The Truth About Closing Credit Card Accounts

When you’re in over your head or you’ve had a bad experience with something, your natural reaction is pretty much always going to be to steer clear of the cause for some time. With credit, this typically means cutting up credit cards and closing credit accounts. Unfortunately, when it comes to your credit score, this is one of the worst knee-jerk reactions you can have. On the surface, getting rid of your accounts makes a lot of sense. You’re having debt issues, so get rid of the source of the problem and your credit problems will start to disappear. The little known fact is that this can actually make your credit issues even worse.
Let’s look at this a little closer. Fifteen percent of your credit score is derived from the age of your credit cards, with older credit accounts giving you a better score. This part of your credit score is based on the average age of your accounts. As a result, every time you terminate older accounts, you drive down the average age of your accounts considerably and risk decreasing your credit score.
Another factor to consider is your recent credit history. The credit bureaus base their evaluation of your credit worthiness on your account activity. If you close your accounts, there’s no activity for them to evaluate. This can result in a lowered score because they have no current data to determine whether you are a responsible borrower.
In addition to your account activity and age of your credit cards, your credit score is also affected by your overall utilization rate. Your utilization rate is your percentage of debt compared to your credit limit. Credit bureaus reward consumers who keep their utilization rate below 30 percent. If you close an account, there’s a good chance your rate will go up and can directly affect your credit score.

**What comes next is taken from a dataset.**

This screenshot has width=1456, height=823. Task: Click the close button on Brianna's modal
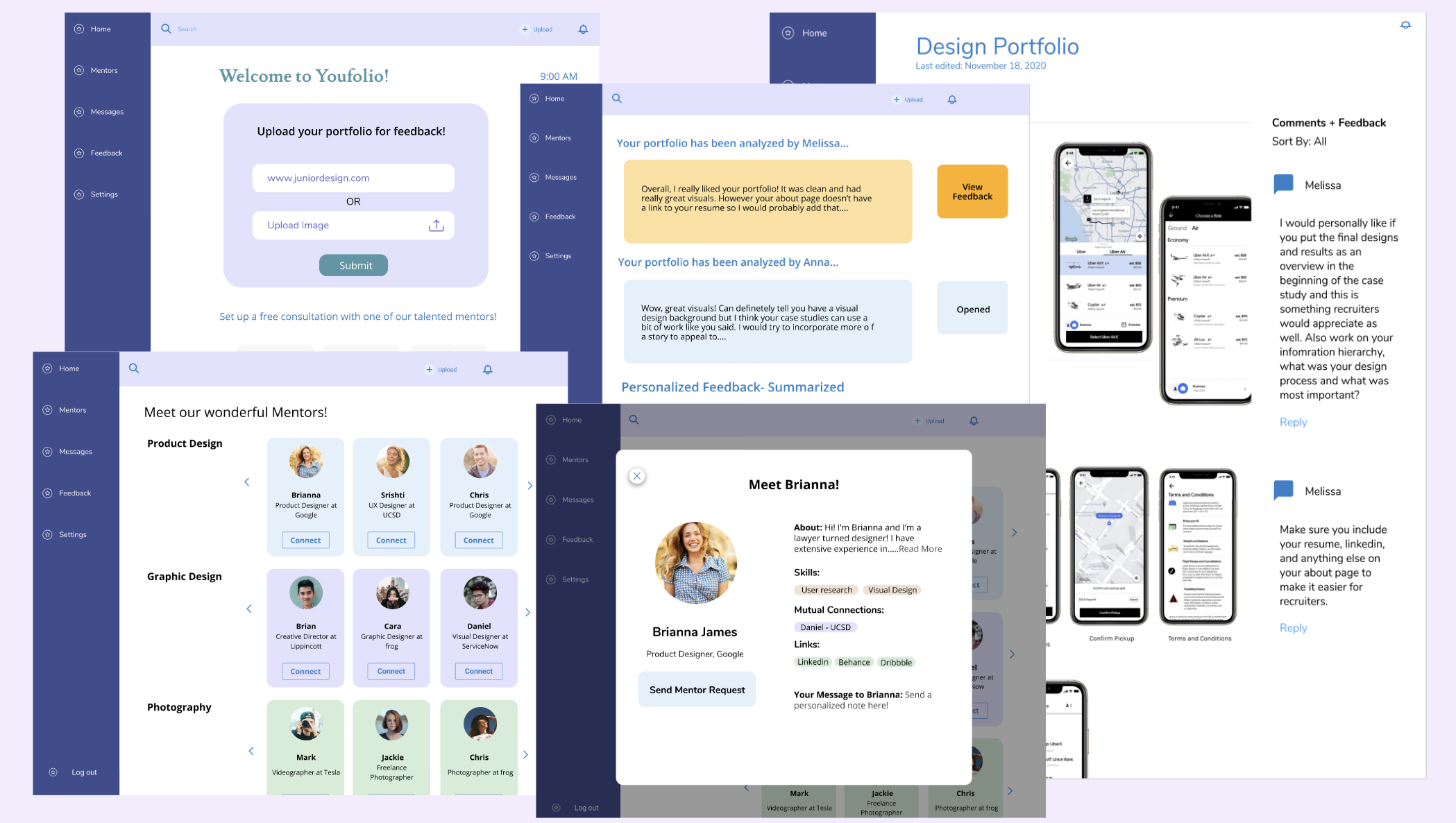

If you are having issues with paying a card, some options you might want to consider include transferring some of the debt evenly across other cards so you keep your utilization rates below 30% on all cards. If you’re not able to do that, start reducing your debt and making your way to the 30% utilization rate by making regular monthly payments. A steady history of payments will demonstrate to credit-scoring bureaus your ability to manage your accounts and will eventually improve your credit score. You’ll want to pay special attention to the oldest accounts with the highest limits and lowest interest rates.